On my computer screen, his Ken-blond hair is covered up by a hat advertising the Caterpillar construction-equipment company. There are wooden panels behind him and sunlight out in front of him coming from somewhere I can’t see. It’s Sunday, and Gosling is recovering from yesterday, the birthday of one of his daughters. A bunch of family flew in. “I think I made over 30 pizzas and over 40 espresso drinks,” Gosling says. “And since my stepdad is Roman, I think all of those things might put me aligned to apply for my Italian citizenship.”
Today, he’s about to get into a car to drive to an advance screening of Barbie and sneak in the back to watch the film for the first time with an audience. But first, well, he has some thoughts about his earlier thoughts.
“I think I was going on about abandoned buildings and, uh, time capsules and some bullshit like that. That is fine, I think, between two guys that are dad-ing out on a train. But if you put that stuff in quotes on top of a guy in a pink duster with, like, a ripped shirt the, uh, the needle on the bullshit meter starts to break off.”
He also wants to apologize. “Sorry about all the ice cream,” he says. “I thought it’d be stuff you could take home, you know?”
He pauses. “What else was I thinking of?” And then remembers.
“When you asked me about Eva and kids,” Gosling says, “I think I said, I didn’t think about kids until she told me she was pregnant. That’s not really true. I didn’t want to overshare, but now I also don’t want to misrepresent. I mean, it’s true that I wasn’t thinking about kids before I met her, but after I met Eva, I realized that I just didn’t want to have kids without her. And there were moments on The Place Beyond the Pines where we were pretending to be a family, and I didn’t really want it to be pretend anymore. I realized that this would be a life I would be really lucky to have.”
I ask Gosling why he didn’t just say that the first time, given how nice, and how genuine, the sentiment is.
“I didn’t really want to get into it,” he says. “But I realized that I was misrepresenting the reality of it.”

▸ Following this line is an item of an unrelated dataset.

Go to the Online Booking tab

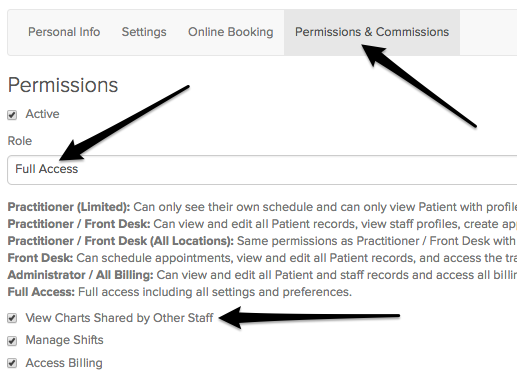point(230,32)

In the weeks since Gosling and I had last spoken, I’d spent some time on the phone with people who know him, including, memorably, Harrison Ford, who starred with Gosling in Blade Runner 2049. Ford, who is himself well-known in Hollywood for his no-nonsense approach to the business, described, approvingly, a man he admired but never really got to know. “I think we went out to dinner one time,” Ford says. “But on the set, he’s just a joy to work with. We both don’t like to talk about acting as much as we like to just get it done. And he’s one of those guys who just comes and does it.” They’d filmed the movie together, promoted it, and then, according to Ford, hadn’t spoken once since. Gosling now confirms this. “The last time I saw him, we were eating hamburgers in the parking lot of the Apple Pan after a screening of Blade Runner.”
The idea, then and now, Gosling says, is to do it and be gone and leave no record of what or why beyond that. Talk about the new movie; get in and get out. He looks at me now and sighs, like he didn’t mean for any of the rest of this to happen. “I mean, I just wanted to ride the Surfliner and talk about Barbie, you know?”